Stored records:
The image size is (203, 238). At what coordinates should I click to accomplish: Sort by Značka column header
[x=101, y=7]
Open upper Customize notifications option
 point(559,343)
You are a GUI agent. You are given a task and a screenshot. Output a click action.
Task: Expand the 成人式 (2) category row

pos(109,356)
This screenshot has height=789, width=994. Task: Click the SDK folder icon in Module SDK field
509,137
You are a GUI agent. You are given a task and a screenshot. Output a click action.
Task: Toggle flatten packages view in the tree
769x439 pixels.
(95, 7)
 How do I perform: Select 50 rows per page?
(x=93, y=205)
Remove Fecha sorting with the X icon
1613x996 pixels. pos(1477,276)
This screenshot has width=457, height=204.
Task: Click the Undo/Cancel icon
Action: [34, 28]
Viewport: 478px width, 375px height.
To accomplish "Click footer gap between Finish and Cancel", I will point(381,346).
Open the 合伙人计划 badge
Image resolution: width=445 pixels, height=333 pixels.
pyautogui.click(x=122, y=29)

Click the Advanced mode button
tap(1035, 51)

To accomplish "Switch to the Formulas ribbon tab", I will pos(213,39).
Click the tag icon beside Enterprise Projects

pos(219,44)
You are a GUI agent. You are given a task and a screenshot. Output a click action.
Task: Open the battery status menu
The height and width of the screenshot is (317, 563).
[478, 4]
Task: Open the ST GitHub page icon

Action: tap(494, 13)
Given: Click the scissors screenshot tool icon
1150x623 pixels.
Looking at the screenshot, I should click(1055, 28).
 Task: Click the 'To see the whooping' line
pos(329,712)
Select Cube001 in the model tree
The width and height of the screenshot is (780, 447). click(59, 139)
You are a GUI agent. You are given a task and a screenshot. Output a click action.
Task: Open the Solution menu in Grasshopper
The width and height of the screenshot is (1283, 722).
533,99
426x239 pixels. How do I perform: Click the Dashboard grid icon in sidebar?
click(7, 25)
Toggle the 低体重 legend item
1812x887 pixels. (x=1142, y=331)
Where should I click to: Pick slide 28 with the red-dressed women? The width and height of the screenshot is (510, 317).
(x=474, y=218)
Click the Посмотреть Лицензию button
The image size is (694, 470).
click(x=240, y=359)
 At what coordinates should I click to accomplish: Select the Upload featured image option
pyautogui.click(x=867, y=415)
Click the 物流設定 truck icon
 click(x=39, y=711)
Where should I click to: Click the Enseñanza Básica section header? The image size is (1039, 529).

» **Assignment**: Exactly as written, output all of the entries.

» **Task solution**:
The image size is (203, 238). At what coordinates should I click to accomplish: Sort by Značka column header
[x=101, y=7]
Open upper Customize notifications option
 point(559,343)
You are a GUI agent. You are given a task and a screenshot. Output a click action.
Task: Expand the 成人式 (2) category row

pos(109,356)
This screenshot has height=789, width=994. Task: Click the SDK folder icon in Module SDK field
509,137
You are a GUI agent. You are given a task and a screenshot. Output a click action.
Task: Toggle flatten packages view in the tree
769x439 pixels.
(95, 7)
 How do I perform: Select 50 rows per page?
(x=93, y=205)
Remove Fecha sorting with the X icon
1613x996 pixels. pos(1477,276)
This screenshot has width=457, height=204.
Task: Click the Undo/Cancel icon
Action: [34, 28]
Viewport: 478px width, 375px height.
To accomplish "Click footer gap between Finish and Cancel", I will point(381,346).
Open the 合伙人计划 badge
Image resolution: width=445 pixels, height=333 pixels.
pyautogui.click(x=122, y=29)

Click the Advanced mode button
tap(1035, 51)

To accomplish "Switch to the Formulas ribbon tab", I will pos(213,39).
Click the tag icon beside Enterprise Projects

pos(219,44)
You are a GUI agent. You are given a task and a screenshot. Output a click action.
Task: Open the battery status menu
The height and width of the screenshot is (317, 563).
[478, 4]
Task: Open the ST GitHub page icon

Action: tap(494, 13)
Given: Click the scissors screenshot tool icon
1150x623 pixels.
Looking at the screenshot, I should click(1055, 28).
 Task: Click the 'To see the whooping' line
pos(329,712)
Select Cube001 in the model tree
The width and height of the screenshot is (780, 447). click(59, 139)
You are a GUI agent. You are given a task and a screenshot. Output a click action.
Task: Open the Solution menu in Grasshopper
The width and height of the screenshot is (1283, 722).
533,99
426x239 pixels. How do I perform: Click the Dashboard grid icon in sidebar?
click(7, 25)
Toggle the 低体重 legend item
1812x887 pixels. (x=1142, y=331)
Where should I click to: Pick slide 28 with the red-dressed women? The width and height of the screenshot is (510, 317).
(x=474, y=218)
Click the Посмотреть Лицензию button
The image size is (694, 470).
click(x=240, y=359)
 At what coordinates should I click to accomplish: Select the Upload featured image option
pyautogui.click(x=867, y=415)
Click the 物流設定 truck icon
 click(x=39, y=711)
Where should I click to: Click the Enseñanza Básica section header? The image size is (1039, 529).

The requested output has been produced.